Als ik dit schrijf zit ik op de trein naar België voor de begrafenis van mijn schoonmoeder. Over enkele uren zal ik Bert voor ‘t eerst in mijn armen sluiten sinds zijn moeder een week geleden stierf en hij een wees werd.
Toen ik weer naar Frankrijk vertrok met de jongens leefde zijn moeder nog. Nu heb ik een man zonder een generatie die boven hem uitsteekt.
Iemand zei tegen Bert: ‘als het een kleine troost mag wezen, je bent nu stamvader geworden’. Ik zie Bert voor me met lange grijze haren, voorovergebogen en met een verrimpeld hand om een houten wandelstok gekneld. En mensen die van heinde en ver naar zijn wijze woorden komen luisteren. Bij Bert zullen dat vooral grapjes zijn met verschillende lagen maar daar zit ook veel mensenkennis in vervat.
Dat vind ik een aangenamer beeld dan ‘de volgende op de wip’ te zijn ook al zijn wij onmiskenbaar en genadeloos een plekje opgeschoven. Wij zijn nu bij die hoogste takken van onze stamboom maar dat geeft onderaan ook weer ruimte voor nieuwe twijgjes met groene blaadjes.
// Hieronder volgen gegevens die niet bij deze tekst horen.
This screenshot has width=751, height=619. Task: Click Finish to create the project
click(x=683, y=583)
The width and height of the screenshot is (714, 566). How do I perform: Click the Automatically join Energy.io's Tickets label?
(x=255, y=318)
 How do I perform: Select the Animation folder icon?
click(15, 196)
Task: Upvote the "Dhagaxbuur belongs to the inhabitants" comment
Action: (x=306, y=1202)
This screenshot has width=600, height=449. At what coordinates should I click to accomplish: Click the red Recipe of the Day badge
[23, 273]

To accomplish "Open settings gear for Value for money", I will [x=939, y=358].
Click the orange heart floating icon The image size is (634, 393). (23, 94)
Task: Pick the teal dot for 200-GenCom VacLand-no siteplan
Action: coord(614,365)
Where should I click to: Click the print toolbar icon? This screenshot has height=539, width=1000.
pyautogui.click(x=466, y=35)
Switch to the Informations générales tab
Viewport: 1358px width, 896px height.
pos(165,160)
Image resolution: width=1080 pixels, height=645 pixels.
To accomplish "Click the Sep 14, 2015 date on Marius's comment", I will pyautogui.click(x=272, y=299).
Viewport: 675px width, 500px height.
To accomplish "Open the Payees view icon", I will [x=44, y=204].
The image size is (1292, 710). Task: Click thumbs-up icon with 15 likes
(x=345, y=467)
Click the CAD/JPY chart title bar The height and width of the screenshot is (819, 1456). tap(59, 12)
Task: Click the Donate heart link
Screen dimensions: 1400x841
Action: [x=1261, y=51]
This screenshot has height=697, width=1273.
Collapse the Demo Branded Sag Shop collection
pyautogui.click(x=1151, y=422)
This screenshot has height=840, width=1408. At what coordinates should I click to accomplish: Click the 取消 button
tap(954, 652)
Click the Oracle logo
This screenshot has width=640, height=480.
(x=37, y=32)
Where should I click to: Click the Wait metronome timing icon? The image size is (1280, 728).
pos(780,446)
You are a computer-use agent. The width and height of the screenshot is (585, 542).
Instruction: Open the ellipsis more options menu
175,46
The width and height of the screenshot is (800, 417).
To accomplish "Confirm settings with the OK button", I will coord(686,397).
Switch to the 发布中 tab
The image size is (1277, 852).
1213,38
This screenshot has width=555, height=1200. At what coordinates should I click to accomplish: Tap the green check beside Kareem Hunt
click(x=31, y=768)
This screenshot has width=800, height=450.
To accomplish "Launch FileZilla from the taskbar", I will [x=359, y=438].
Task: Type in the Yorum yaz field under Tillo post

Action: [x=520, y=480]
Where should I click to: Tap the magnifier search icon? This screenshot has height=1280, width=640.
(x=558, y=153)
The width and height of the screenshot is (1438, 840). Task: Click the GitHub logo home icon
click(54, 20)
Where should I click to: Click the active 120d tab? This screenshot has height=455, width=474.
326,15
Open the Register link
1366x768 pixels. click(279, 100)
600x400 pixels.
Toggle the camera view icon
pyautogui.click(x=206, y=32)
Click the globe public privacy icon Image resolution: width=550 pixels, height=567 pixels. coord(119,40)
Bert achterlaten bij zijn toen nog levende moeder voelde zo onnatuurlijk. Met elke kilometer die ons verder van elkaar scheidde voelde ik het trekken in mijn buik en mijn hart. Bert bleef achter in dat coconnetje van zijn stervende moeder, waarin de tijd en de wereld stilstaan. En ik reed de wereld van werk en school, van ‘de was en de plas’ binnen. Een wereld vol onbenulligheden maar waar we toch de meeste tijd van ons leven in doorbrengen. Ik voelde me meermaals ontworteld, bengelend tussen die twee werelden.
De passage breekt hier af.